高度経済成長期に都市周辺での核家族用の墓ブームを招いた。
だが、90年代以降は、承継者がいない、いても依拠しない人の増加で多様化が進んだ。

承継者不要の永代供養墓(合葬墓)、散骨(自然葬。遺骨を細かく砕き墓地以外の海等に撒く)、樹木葬(墓地である森林等に墓石等の人工物を設けずに遺骨を埋蔵)の認知が広がり、今や墓を求める層の3分の1がこうした新しい葬り形態を選択するまでになった。


日本社会は、91年のバブル景気の崩壊、08年のリーマンショックを契機として著しい格差社会となった。
これが高齢化に与えた影響は大きい。


80
歳以上の高齢者の増大は認知症患者の増大を招く。
病院の治療病棟の廃止は高齢者の病院からの追い出しを招き、一方で受け皿を期待された高齢者施設を増加させる動きは追いついていない。

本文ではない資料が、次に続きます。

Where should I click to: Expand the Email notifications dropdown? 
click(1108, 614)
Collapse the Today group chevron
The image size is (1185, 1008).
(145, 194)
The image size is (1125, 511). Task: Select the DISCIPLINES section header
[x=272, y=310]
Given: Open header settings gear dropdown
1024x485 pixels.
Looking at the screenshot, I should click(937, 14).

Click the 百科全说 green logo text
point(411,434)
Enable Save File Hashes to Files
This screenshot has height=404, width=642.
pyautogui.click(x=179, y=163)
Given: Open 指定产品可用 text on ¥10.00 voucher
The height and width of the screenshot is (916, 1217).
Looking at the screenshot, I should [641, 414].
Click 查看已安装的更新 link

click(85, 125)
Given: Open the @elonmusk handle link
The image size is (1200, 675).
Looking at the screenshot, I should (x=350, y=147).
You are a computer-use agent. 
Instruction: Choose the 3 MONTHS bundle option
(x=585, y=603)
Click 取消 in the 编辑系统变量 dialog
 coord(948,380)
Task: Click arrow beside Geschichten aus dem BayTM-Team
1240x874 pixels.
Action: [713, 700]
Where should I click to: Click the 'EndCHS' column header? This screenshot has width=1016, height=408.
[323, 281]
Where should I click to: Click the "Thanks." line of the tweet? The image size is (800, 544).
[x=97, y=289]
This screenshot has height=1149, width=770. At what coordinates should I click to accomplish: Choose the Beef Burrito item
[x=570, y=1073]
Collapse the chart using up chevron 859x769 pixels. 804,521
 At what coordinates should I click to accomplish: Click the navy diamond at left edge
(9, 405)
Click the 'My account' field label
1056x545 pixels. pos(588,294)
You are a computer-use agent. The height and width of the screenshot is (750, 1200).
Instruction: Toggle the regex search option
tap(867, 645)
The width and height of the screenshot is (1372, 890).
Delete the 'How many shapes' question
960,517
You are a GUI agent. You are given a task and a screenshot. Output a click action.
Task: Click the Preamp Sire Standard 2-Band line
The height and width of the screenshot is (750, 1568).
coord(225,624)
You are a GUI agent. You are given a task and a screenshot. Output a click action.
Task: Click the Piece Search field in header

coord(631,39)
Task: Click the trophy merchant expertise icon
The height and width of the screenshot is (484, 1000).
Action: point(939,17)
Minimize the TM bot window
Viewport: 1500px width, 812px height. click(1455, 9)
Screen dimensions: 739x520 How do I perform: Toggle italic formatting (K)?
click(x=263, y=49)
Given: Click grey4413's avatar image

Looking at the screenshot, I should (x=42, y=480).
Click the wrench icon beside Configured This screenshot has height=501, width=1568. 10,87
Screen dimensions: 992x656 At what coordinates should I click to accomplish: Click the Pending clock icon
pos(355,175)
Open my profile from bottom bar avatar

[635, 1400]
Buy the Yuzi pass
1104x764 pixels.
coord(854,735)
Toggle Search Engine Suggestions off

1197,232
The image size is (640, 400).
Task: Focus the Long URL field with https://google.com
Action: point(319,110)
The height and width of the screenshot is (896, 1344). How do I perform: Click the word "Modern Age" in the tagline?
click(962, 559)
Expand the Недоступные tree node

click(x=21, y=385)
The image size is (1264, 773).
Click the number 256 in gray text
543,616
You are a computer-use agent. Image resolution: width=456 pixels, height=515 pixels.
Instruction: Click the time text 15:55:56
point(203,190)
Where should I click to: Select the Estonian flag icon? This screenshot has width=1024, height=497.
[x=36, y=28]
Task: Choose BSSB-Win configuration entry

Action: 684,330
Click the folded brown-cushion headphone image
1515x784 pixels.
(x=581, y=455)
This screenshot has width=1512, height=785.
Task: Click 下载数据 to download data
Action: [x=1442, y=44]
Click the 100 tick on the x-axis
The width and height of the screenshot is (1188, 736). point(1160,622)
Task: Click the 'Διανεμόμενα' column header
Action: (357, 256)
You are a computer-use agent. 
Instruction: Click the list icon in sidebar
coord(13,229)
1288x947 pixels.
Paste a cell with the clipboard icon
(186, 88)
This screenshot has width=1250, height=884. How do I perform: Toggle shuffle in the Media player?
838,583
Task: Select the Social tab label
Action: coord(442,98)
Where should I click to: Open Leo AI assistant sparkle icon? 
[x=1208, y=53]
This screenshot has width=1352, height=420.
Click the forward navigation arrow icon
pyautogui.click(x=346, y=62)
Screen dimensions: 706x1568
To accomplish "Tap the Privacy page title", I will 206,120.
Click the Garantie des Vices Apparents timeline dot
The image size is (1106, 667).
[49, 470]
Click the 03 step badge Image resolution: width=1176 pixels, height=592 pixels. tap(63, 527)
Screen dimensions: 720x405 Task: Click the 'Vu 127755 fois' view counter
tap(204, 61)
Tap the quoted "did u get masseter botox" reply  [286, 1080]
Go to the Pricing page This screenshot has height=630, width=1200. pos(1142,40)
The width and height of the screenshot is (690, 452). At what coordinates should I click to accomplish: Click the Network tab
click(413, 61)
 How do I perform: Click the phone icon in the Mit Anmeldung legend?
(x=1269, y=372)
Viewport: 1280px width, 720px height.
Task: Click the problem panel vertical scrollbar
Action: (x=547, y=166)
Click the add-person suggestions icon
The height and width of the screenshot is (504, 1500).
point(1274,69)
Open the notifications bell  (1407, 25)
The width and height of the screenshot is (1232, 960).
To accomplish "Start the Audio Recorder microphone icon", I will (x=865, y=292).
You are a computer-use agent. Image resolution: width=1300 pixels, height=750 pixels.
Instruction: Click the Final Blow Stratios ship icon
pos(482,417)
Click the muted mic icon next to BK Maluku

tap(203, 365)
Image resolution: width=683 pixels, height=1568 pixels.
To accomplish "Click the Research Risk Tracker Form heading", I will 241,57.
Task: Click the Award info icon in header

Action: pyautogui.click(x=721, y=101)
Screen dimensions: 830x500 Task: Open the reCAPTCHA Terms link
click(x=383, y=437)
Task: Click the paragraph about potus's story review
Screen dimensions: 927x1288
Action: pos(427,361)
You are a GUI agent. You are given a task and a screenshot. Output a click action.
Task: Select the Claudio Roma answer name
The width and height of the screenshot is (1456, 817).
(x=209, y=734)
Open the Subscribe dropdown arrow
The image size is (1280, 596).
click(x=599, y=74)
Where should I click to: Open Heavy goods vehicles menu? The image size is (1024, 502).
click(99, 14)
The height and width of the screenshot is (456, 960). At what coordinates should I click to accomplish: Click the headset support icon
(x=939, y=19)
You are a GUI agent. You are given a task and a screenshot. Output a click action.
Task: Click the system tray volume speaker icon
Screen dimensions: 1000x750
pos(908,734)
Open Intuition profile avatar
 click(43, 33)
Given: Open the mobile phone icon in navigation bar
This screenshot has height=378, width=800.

「最期は家で」という高齢者の欲求は高いものの、家族の縮小化に伴い、介護要員がいない。
こうした高齢者の単独世帯、二人世帯での老老介護は多い。

政府は高齢者医療費、介護費用の削減を目的として「在宅ケア」へ舵をきった。
だが、「在宅ケア」を可能とする地域医療・介護態勢はまだまだ整備が行き届いていない。
自宅に放置された高齢者難民を大量に生んでいる。
「家で看取る」ことは理想ではあるが、それが一部のモデルケースを除けば現実からほど遠い現実である。


家庭内に閉じ込められて外部には見えないが、すでに大量の高齢者難民がいる。

こうした現実がある以上、死後に営まれる葬式が限りなく「死体処理」に傾いている現実も無理からぬことであると思う。


生者の尊厳も守れないで、死者の尊厳を守ることは不可能である。